‘Buy now pay later,’ in Greece
POWERED BY ZEPOS & YANNOPOULOS
Amid the coronavirus outbreak, the need for alternative finance methods has grown. In Greece, access to traditional bank lending for small businesses and consumers with no credit history is practically impossible. This, combined with the rapid growth of e-commerce and the fintech evolution has led to the development of innovative digital financial products.
One of the fastest-growing trends in the fintech arena is “buy-now-pay-later” or BNPL, a form of interest-free credit that allows consumers to pay in installments, with the costs passed onto the merchant.
The biggest benefit of BNPL for consumers is how easily it can be secured, with instant application approval and payment plans, and no credit score or even credit history required. Instead, BNPL providers use their technology and the open banking system, or similar, to evaluate the credit risk.
Most BNPL providers do not report to credit bureaux on missed payments, require no collateral and charge no fees to the consumer. Instead they charge the merchant commission, with consumers usually subject only to late-payment fees.
BNPL creates new opportunities and provides financial access to consumers with limited credit options, while giving merchants the chance to increase their sales volume. BNPL providers usually pay the merchant up-front and take on the credit risk.
According to a review by the Bank of Greece in June, electronic payment in Greece was elevated both in terms of volume and value of transactions in 2020, despite the decline in card transactions in the first half of the year. However, while BNPL has yet to permeate Greece, providers should remember that under Greek law, the provision of loans or other credit is a regulated activity.

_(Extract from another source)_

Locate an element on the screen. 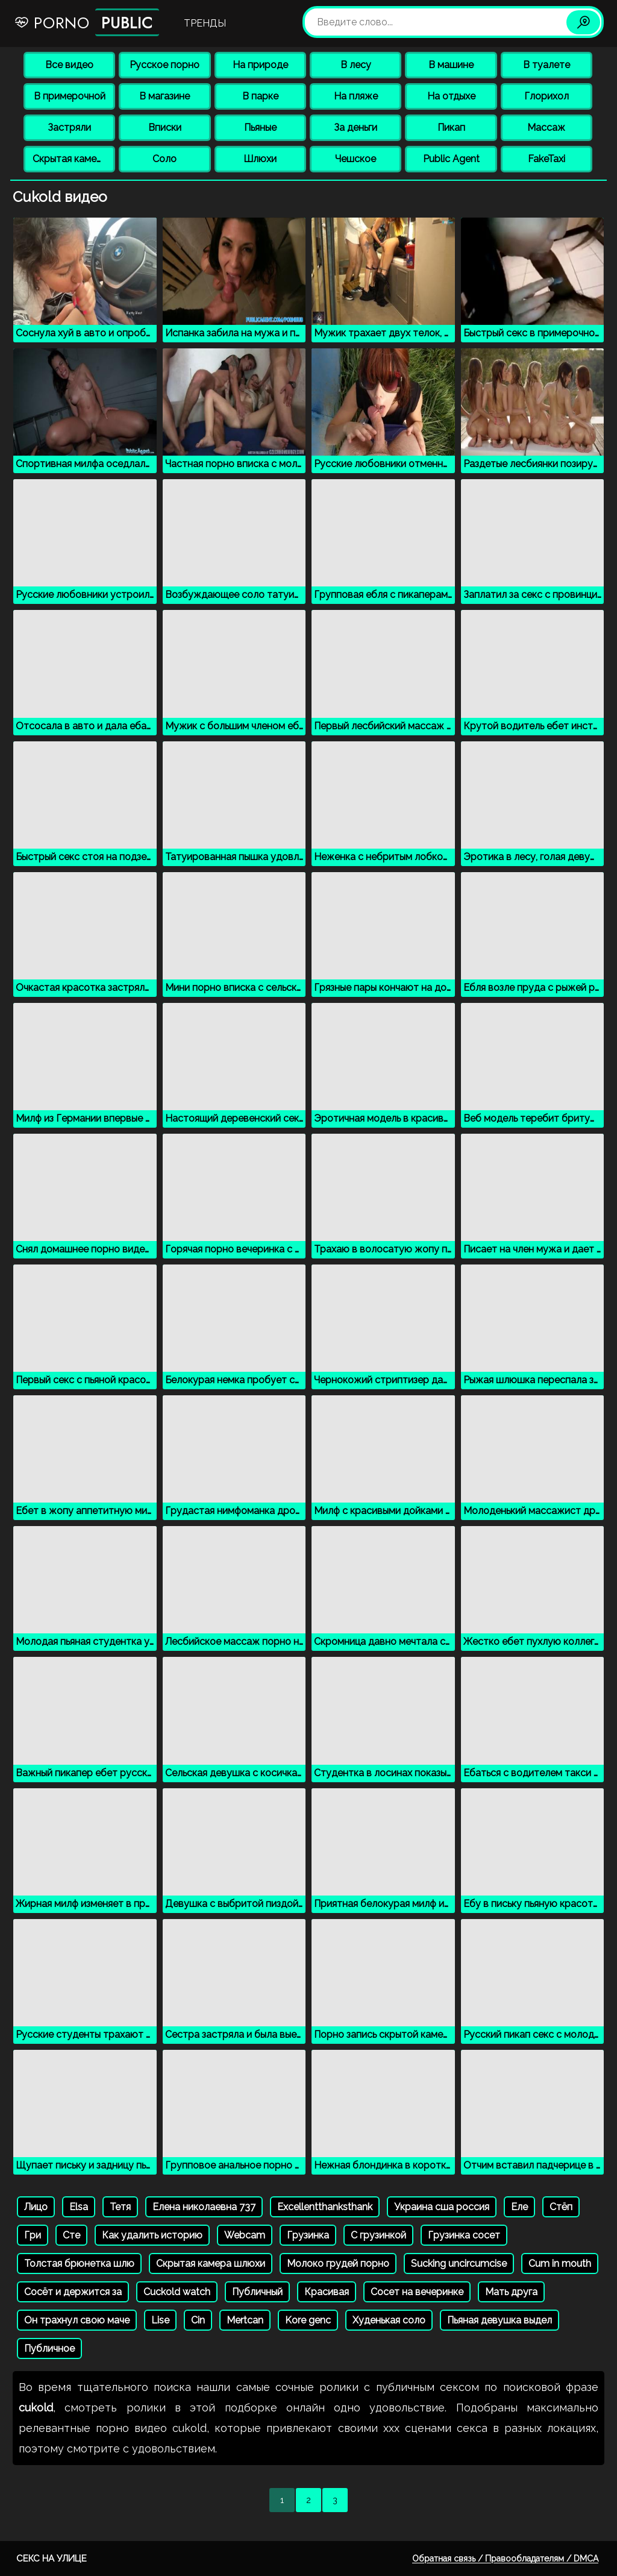 The image size is (617, 2576). Сосёт и держится за is located at coordinates (73, 2292).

In addition, the BNPL provider may be deemed to be carrying out factoring activities to the extent that they acquire the merchant receivable and have a direct claim against the buyer. Although they are usually provided in relation to claims from invoices, factoring of consumer claims is also possible under Greek law. Unlike other EU states, factoring in Greece is restricted to licensed credit institutions or factoring companies.

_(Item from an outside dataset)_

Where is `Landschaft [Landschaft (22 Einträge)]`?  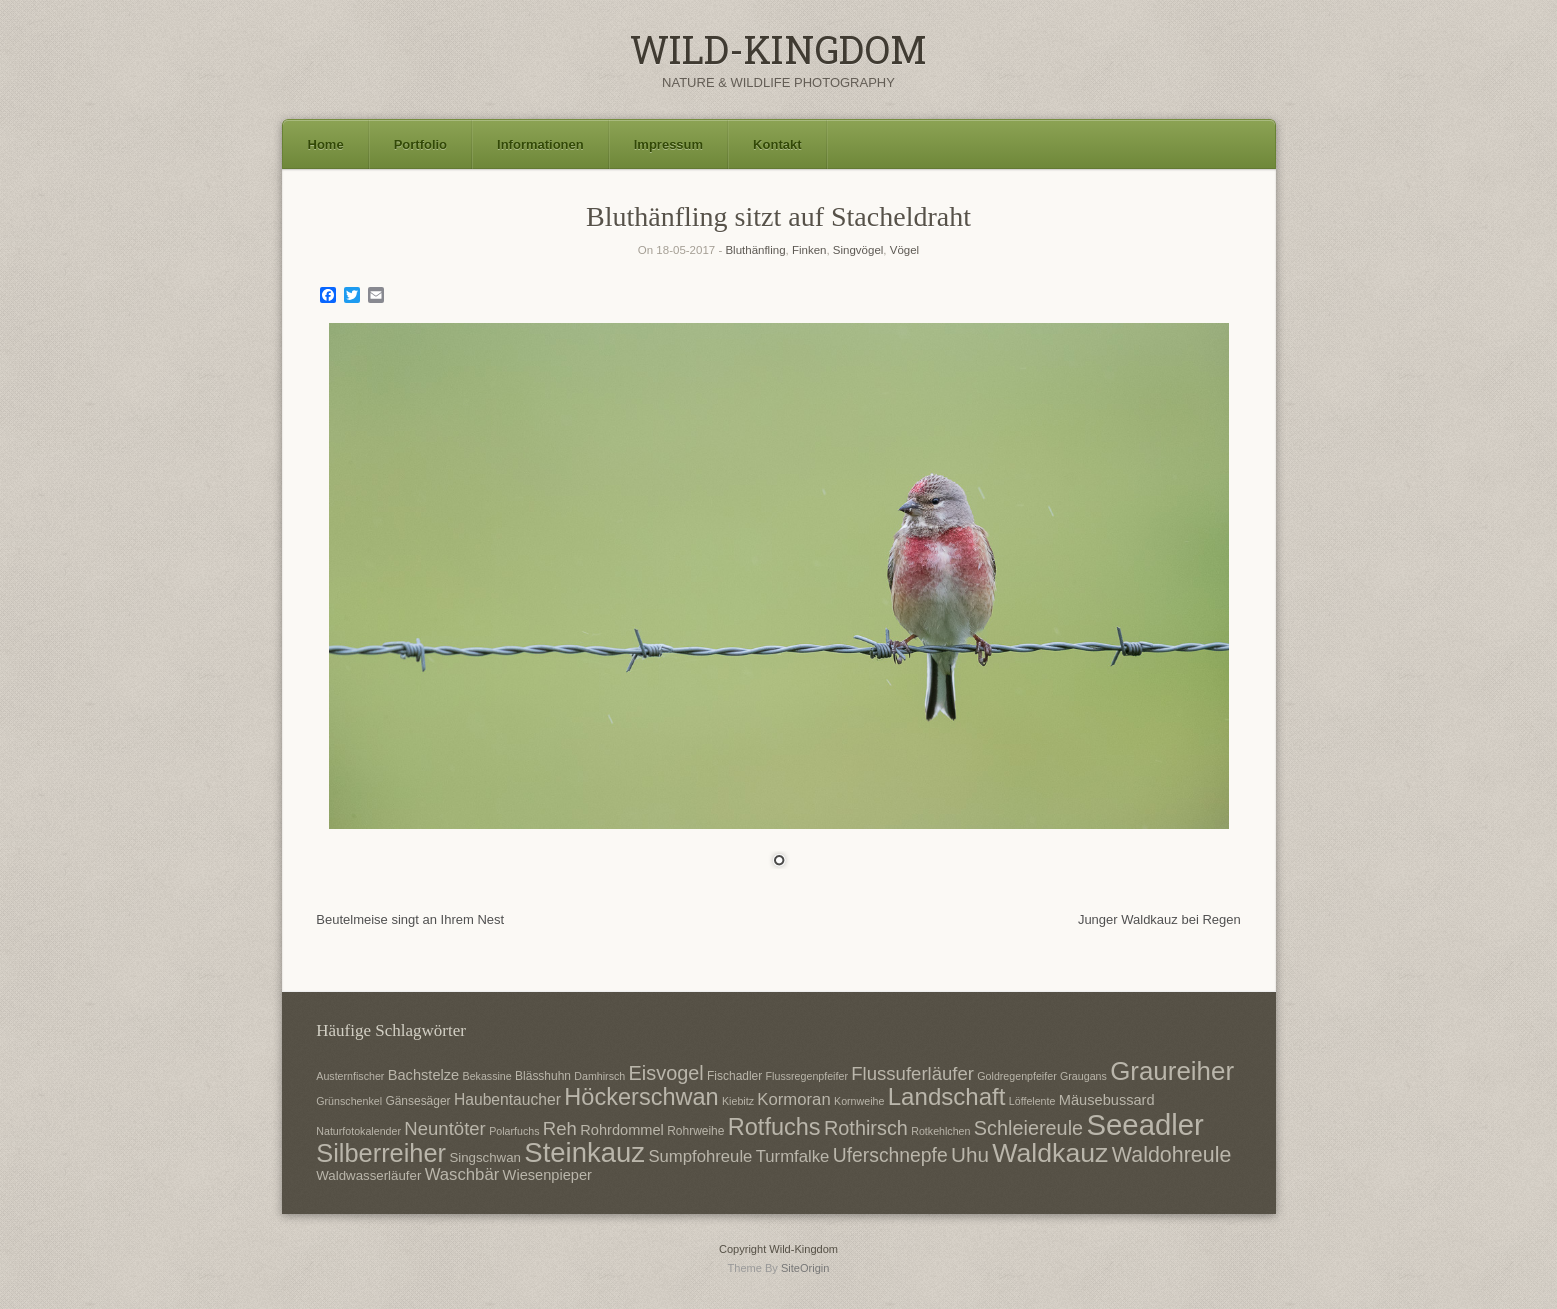
Landschaft [Landschaft (22 Einträge)] is located at coordinates (947, 1096).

Finally, depending on the establishment and authorization of BNPL, providers will be subject to obligations arising from the anti-money laundering rules and will need to comply with applicable consumer protection law requirements in Greece.
BNPL is coming under closer scrutiny from regulators, given that in most cases it seems to be exempt from consumer credit legislation. The key concern is whether BNPL encourages irresponsible lending with soft credit and affordability checks.
In June, the EU Commission issued a proposal for a revision of the Consumer Credit Directive, aiming to adjust the current legal framework to new digital lenders and new online payment facilities and reduce consumer risk. Studies show that consumers may not be aware that zero-interest loans can involve high fees for late or missed payments. The proposal for the revision of the Consumer Credit Directive intends to bring BNPL products within scope of the regulatory perimeter.
As a consequence, BNPL providers would be subject to the disclosure obligations set out in the consumer credit legislation and would need to perform proper creditworthiness assessments on their clients prior to engaging into granting of credit.